(Data records Opens)
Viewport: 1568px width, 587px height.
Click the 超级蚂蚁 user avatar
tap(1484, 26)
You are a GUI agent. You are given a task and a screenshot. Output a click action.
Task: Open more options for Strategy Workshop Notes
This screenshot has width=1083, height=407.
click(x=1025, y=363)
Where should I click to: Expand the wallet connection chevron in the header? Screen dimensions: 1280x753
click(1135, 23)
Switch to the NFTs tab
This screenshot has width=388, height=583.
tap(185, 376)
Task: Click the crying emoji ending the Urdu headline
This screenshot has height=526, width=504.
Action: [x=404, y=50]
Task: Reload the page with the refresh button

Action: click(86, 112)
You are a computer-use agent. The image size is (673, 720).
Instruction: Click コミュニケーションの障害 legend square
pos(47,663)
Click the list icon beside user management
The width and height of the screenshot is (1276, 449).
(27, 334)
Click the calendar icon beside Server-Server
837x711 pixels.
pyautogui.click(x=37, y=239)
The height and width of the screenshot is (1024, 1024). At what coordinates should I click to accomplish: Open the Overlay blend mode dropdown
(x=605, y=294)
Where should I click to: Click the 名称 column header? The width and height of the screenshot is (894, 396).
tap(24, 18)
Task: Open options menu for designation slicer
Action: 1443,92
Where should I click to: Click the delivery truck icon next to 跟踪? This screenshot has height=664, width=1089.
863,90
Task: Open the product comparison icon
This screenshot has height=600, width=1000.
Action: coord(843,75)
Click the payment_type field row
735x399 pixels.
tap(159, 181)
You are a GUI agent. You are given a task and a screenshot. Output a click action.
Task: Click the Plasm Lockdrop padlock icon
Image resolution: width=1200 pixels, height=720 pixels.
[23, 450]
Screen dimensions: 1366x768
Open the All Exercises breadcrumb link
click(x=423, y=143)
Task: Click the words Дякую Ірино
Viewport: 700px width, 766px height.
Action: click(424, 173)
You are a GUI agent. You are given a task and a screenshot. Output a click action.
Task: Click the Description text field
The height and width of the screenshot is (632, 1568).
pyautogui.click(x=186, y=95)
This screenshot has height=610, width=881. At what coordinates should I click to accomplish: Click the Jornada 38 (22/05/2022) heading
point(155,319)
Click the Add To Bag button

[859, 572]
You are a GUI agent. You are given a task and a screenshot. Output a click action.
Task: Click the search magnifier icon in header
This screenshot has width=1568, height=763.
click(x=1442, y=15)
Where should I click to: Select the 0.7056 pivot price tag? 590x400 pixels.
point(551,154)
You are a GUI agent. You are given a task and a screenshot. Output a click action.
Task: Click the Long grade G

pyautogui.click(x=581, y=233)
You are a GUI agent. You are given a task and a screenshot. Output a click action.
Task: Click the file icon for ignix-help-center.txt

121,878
(Data records Closes)
Look above for the line holding "Click the 超级蚂蚁 user avatar". Print it and every line after it, exactly, through the line holding "Task: Click the crying".

Click the 超级蚂蚁 user avatar
tap(1484, 26)
You are a GUI agent. You are given a task and a screenshot. Output a click action.
Task: Open more options for Strategy Workshop Notes
This screenshot has width=1083, height=407.
click(x=1025, y=363)
Where should I click to: Expand the wallet connection chevron in the header? Screen dimensions: 1280x753
click(1135, 23)
Switch to the NFTs tab
This screenshot has width=388, height=583.
tap(185, 376)
Task: Click the crying emoji ending the Urdu headline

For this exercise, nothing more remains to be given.